WeWork’s private NYC elementary school, WeGrow, will close after current school year
Photo by Laurian Ghinitoiu courtesy of WeWork
Following a failed IPO and an impending takeover by Japanese parent company SoftBank amid an exodus of investors, office space sublease and coworking brand leader WeWork informed parents that the 2019-2020 school year would be the last for the newly-launched Manhattan elementary school, HuffPost reports. Rebekah Neumann, the co-founder of the company and wife of its recently-ousted CEO, Adam Neumann (and first cousin of Gwyneth Paltrow), had helmed the educational program for children ages three to nine, titled WeGrow, with a focus on education through play and interaction. The small New York City private school opened in 2018 with a tuition bill of between $22,000 and $42,000 a year. On the curriculum were yoga, dance and martial arts and weekly trips to an upstate farm to learn how to plant and harvest crops–in addition to fundamental courses, all with a heavy emphasis on creative expression and immersion in nature.
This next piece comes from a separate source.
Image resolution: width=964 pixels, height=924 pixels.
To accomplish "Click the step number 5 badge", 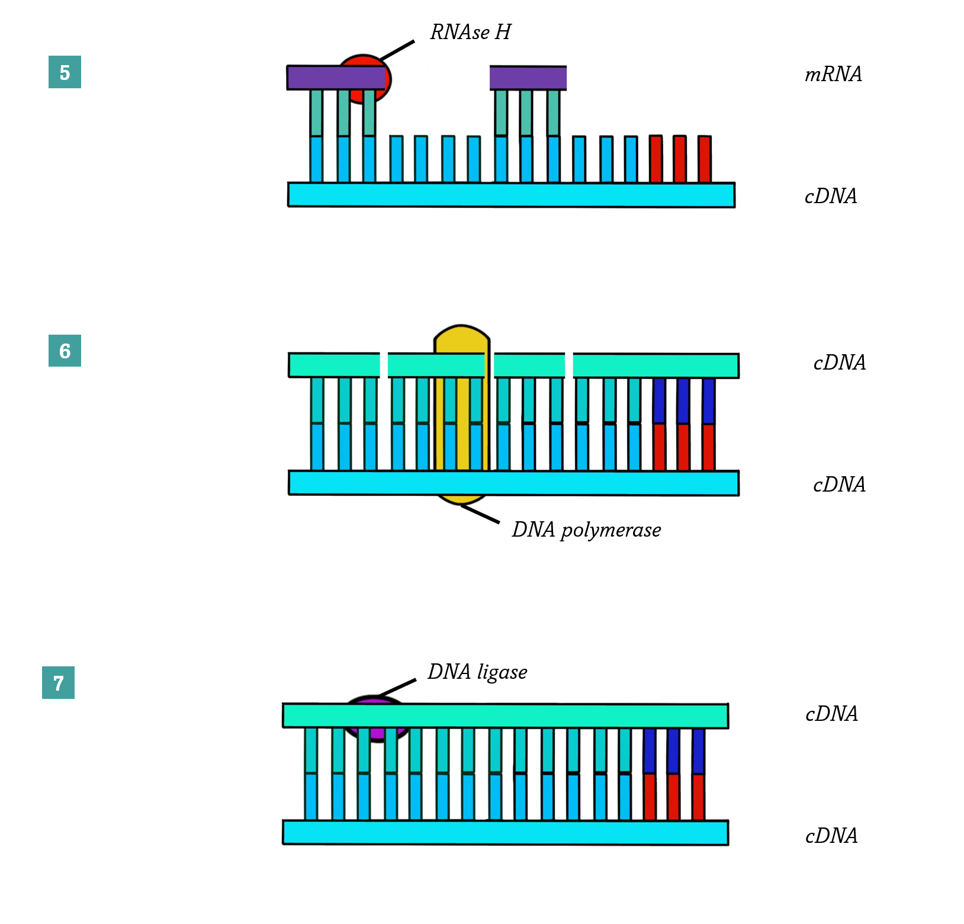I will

WeWork burst on the scene in 2010 and quickly became the most recognizable brand in coworking. Their main business, renting office space then subleasing it to tenants wanting custom-designed workspaces, had grown exponentially, enabling the company to become the largest private office tenant in Manhattan–with a $47 billion valuation.
Known for having their finger on the pulse of millennials’ work habits and need for ad-hoc office space–and for the hubris of its founders, who frequently spoke of their intent to change the world–while raking in investments like the $10.5 billion total infusion from SoftBank–WeWork branched out into childhood education in 2018.
Buzzy starchitect Bjarke Ingels was tapped to design the school’s first location, as 6sqft previously reported, which opened in Chelsea last September with open-plan classrooms, multi-functional furniture and lots of natural light. By its second year, the school had reportedly grown its enrollment to about 100. One parent was quoted as saying, “Parents and administrators are exploring all options to keep WeGrow open.”
It looks likely, though, that parents whose children were enrolled in the program will have to find a new school. The company said in a statement: “As part of the company’s efforts to focus on its core business, WeWork has informed the families of WeGrow students that we will not operate WeGrow after this school year. WeWork and the families of WeGrow students are engaging in discussions with interested parties regarding plans for WeGrow for the following school year.”
Also in the hubris-fueled lofty goals fallen flat category are the company’s WeLive co-living apartments aimed at young professionals in search of affordable housing. That concept, as 6sqft reported, was “focused on enabling people to live more fulfilling lives,” by creating a communal living space for hard-working millennials.
Each floor would offer a community space for activities like yoga and movies; a “community manager” would plan activities like weekly dinners, game nights, and fitness classes. New York was the proverbial guinea pig in the venture, led by 45 units in a Wall Street building, joining companies like Common, Krash and Campus in the communal apartment space.
But WeLive has yet to expand beyond its first two locations and efforts to open international sites have failed, the New York Times reports. And New York City has investigated whether the Lower Manhattan building’s units, legally intended to be long-term apartments, were being advertised as hotel rooms.